Lexington County is weighing a ban on plastic shopping bags amid caution that the step would be largely symbolic and probably controversial.

Some County Council members are promoting the idea as a major step toward reducing litter and keeping Lake Murray, the lower Saluda and Edisto rivers and streams that feed them clean and healthy.

“How can you say no with the lake and rivers all around us?” Councilwoman Erin Long Bergeson of Chapin said.

The proposal is under consideration even though County Administrator Joe Mergo noted that the impact wouldn’t be significant initially. Most retail hubs are in the 14 municipalities that would not be subject to any rules set by county leaders, he told council members.

But supporters said adoption of the ban would encourage communities to follow suit. “It would send a strong message,” said Councilman Darrell Hudson of Lexington, who also represents part of the Gilbert area.

The proposal also promises to set off a tug-of-war with business groups who have fought adoption of the ban elsewhere.

No one knows how many stores in the county now use the bags. There is no county business license, although about two-thirds of communities in the county have that requirement as a condition for a firm to operate.

But unofficial estimates by various commercial experts suggest there are about 22,000 businesses in the 758-square-mile county. Those projections don’t spell out how many are retailers who typically package shoppers’ purchases in plastic bags.

About 150 businesses in Batesburg-Leesville – about two of every seven – appear to be retailers likely to use plastic bags, according to Patricia Saeed, who oversees business licenses at Town Hall.

Environmental groups call the ban a way to eliminate a major pollutant of roads, waterways and oceans because the bags do not decompose easily. Bags instead often end up as litter, torn into tiny particles in drinking water, clog storm drains and cling together to create large trash rafts in oceans, advocates of the ban say

Business groups, on the other hand, say the idea will drive up their costs and be burdensome for shoppers.

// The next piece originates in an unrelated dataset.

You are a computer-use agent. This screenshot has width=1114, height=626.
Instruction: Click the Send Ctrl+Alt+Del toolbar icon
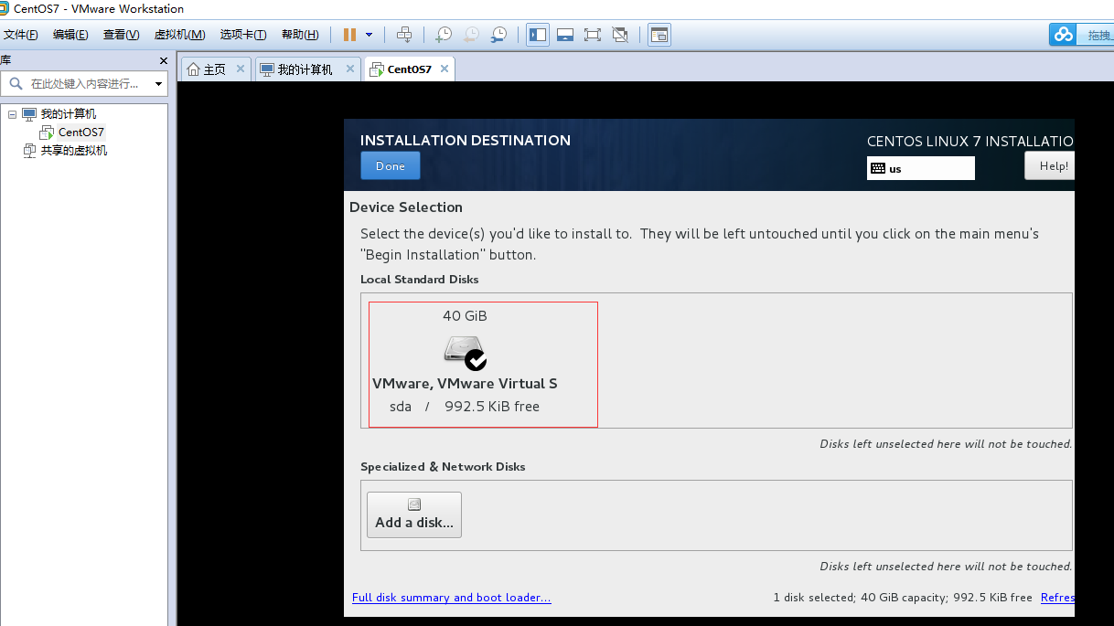404,35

Some community leaders in the Batesburg-Leesville area are taking a wait-and-see approach to the proposed ban. “It’s in conversation,” County Councilman Larry Brigham said. “I don’t know the direction it will take. If you are concerned that it’s needed for the environment, that can give it momentum.”

Mayor Lancer Shull, who takes reusable bags when he’s shopping, isn’t sure about imposing a lifestyle change. “I understand the appeal [of the ban], but you have to consider the impact on businesses,” he said. “It’s got to be looked at from all sides.”

Local business leaders are starting to look at the idea but need time to assess it, said Mike Taylor, president of the town Chamber of Commerce. “We need to understand it better and consider alternatives,” he said.

So far, 17 communities and counties in South Carolina have approved a ban, including Camden and Arcadia Lakes in the Midlands. Neighboring Richland County has given initial approval to the idea, requiring stores to use either bags that are reusable or made of recycled paper.

Business groups are pushing back, asking the Legislature to halt the bag bans and nullify those adopted. State Senator Shane Massey, an Edgefield Republican who represents western Lexington County as well, is concerned about stores facing a patchwork of varying requirements for packing merchandise, saying consistency is better.

That repeal effort is supported by an estimated $88,000 in lobbying by the industry-backed American Progressive Bag Alliance in the last two years, according to reports submitted to the General Assembly.